■ **Eingabedaten**:
'''
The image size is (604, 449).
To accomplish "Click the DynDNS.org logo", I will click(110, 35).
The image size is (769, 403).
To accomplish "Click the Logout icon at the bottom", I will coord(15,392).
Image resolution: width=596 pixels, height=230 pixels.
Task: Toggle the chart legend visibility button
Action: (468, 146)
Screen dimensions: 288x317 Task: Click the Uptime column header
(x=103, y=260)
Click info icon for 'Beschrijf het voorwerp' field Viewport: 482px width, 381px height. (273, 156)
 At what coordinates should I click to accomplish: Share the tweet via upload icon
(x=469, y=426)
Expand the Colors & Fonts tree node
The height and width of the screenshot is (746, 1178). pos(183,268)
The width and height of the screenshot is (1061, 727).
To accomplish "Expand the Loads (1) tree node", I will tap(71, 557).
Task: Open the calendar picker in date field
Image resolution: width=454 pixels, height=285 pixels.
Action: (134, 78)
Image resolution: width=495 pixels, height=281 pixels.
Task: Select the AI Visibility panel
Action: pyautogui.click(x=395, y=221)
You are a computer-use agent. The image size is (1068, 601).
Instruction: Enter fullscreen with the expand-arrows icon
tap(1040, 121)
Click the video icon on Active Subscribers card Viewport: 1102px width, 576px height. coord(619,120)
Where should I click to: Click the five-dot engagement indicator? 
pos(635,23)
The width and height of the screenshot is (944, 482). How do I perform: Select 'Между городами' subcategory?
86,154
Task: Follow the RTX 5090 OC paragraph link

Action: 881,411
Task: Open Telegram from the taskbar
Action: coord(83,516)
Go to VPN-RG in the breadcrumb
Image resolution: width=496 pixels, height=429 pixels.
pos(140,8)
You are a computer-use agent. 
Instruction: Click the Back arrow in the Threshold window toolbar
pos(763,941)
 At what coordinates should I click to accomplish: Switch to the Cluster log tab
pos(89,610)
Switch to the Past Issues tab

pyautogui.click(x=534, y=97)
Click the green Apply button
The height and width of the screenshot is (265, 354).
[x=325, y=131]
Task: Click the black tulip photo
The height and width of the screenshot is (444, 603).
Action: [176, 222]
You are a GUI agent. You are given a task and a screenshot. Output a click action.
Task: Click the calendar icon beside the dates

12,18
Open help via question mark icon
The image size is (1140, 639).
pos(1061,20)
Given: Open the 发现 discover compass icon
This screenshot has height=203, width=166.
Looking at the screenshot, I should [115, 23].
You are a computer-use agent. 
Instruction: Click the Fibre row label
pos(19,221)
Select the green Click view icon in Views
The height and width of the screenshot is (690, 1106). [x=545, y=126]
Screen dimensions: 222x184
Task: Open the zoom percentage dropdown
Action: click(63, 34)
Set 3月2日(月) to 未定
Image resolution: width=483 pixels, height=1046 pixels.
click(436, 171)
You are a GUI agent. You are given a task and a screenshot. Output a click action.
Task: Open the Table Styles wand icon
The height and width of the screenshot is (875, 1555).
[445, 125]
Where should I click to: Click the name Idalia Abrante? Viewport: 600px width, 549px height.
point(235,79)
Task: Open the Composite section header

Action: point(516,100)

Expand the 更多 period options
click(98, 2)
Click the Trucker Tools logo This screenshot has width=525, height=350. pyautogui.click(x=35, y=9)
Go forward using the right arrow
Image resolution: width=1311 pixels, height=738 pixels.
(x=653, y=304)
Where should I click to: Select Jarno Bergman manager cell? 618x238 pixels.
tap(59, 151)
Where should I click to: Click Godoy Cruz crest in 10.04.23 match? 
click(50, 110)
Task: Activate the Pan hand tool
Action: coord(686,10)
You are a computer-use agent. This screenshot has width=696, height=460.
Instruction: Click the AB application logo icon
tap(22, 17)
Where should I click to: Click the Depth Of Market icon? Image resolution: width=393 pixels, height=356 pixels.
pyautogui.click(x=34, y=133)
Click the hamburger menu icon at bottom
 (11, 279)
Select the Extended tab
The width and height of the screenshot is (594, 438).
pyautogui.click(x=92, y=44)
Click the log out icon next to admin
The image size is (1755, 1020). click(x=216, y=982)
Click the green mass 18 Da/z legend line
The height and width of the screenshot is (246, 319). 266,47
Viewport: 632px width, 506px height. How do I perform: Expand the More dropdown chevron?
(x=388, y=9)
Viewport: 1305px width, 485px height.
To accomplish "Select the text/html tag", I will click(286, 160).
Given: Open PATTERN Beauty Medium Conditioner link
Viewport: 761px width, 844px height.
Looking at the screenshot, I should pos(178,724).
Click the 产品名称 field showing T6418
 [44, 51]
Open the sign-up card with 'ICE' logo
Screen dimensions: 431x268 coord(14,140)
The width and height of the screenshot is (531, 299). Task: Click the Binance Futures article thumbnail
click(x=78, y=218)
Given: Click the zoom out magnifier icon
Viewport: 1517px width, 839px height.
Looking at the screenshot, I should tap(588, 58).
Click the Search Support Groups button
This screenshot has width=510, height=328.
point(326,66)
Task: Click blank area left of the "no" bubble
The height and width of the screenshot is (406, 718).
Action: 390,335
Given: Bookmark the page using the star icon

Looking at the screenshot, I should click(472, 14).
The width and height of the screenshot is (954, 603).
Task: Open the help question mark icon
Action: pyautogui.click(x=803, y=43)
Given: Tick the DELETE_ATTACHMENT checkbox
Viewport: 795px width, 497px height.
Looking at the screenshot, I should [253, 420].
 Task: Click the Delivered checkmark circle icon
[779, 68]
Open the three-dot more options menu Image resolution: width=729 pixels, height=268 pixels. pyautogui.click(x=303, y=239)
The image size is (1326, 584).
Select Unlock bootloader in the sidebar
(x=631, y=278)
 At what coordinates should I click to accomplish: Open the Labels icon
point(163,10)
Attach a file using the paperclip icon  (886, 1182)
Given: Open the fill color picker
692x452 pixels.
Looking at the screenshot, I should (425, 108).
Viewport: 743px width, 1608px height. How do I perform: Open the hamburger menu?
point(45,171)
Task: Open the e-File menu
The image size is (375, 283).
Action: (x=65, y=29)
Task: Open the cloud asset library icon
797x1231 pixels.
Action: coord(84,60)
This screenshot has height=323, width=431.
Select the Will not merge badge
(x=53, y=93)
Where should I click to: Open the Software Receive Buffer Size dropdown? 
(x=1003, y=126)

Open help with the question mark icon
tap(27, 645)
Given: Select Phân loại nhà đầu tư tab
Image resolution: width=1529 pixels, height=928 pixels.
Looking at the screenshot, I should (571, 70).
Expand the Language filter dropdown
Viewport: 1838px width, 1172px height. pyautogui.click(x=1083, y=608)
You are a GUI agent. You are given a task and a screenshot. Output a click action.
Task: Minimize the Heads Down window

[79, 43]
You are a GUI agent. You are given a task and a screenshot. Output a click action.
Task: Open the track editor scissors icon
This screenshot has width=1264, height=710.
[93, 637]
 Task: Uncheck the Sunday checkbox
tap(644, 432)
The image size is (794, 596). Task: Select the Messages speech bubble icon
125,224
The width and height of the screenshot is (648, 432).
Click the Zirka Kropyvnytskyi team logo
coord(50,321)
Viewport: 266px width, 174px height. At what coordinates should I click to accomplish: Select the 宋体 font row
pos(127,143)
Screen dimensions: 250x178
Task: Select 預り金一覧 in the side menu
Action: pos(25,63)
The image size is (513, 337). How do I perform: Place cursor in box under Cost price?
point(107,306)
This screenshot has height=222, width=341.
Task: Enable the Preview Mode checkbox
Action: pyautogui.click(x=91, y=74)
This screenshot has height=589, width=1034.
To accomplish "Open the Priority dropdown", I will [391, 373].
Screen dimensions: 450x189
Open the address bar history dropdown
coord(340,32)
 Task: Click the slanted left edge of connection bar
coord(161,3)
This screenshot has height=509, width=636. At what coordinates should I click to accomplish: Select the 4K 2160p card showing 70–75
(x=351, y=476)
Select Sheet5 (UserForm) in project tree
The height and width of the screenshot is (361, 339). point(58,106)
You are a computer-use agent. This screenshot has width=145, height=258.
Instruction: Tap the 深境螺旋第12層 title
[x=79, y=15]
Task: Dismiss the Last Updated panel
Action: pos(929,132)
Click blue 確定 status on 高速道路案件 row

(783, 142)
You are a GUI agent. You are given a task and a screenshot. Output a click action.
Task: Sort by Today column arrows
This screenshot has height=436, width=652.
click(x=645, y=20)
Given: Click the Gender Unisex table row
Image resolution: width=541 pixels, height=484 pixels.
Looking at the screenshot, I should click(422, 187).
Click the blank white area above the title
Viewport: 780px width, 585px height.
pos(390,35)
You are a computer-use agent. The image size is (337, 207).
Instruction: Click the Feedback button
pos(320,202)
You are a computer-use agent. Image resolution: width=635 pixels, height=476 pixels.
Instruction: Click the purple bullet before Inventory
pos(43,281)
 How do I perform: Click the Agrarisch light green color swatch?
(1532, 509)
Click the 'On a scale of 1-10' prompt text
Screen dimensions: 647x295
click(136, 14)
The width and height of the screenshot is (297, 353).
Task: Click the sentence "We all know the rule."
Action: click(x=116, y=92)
'''
■ **Deine Aufgabe**:
Kannst du die Einträge oben im Abschnitt von der Zeile mit "Task: Click the black tulip photo" bis einschließlich der Zeile mit "pos(19,221)" als zweispaltige CSV mit den Spalten "text" und "antwort" darstellen? Pro Eintrag soll es eine CSV-Zeile geben, jedes Feld in Anführungszeichen, mit Leerzeichen statt Zeilenumbrüchen.

■ **Lösung der Übung**:
text,antwort
"Task: Click the black tulip photo The height and width of the screenshot is (444, 603).","Action: [176, 222]"
"You are a GUI agent. You are given a task and a screenshot. Output a click action. Task: Click the calendar icon beside the dates","12,18"
"Open help via question mark icon The image size is (1140, 639).","pos(1061,20)"
"Given: Open the 发现 discover compass icon This screenshot has height=203, width=166.","Looking at the screenshot, I should [115, 23]."
"You are a computer-use agent. Instruction: Click the Fibre row label","pos(19,221)"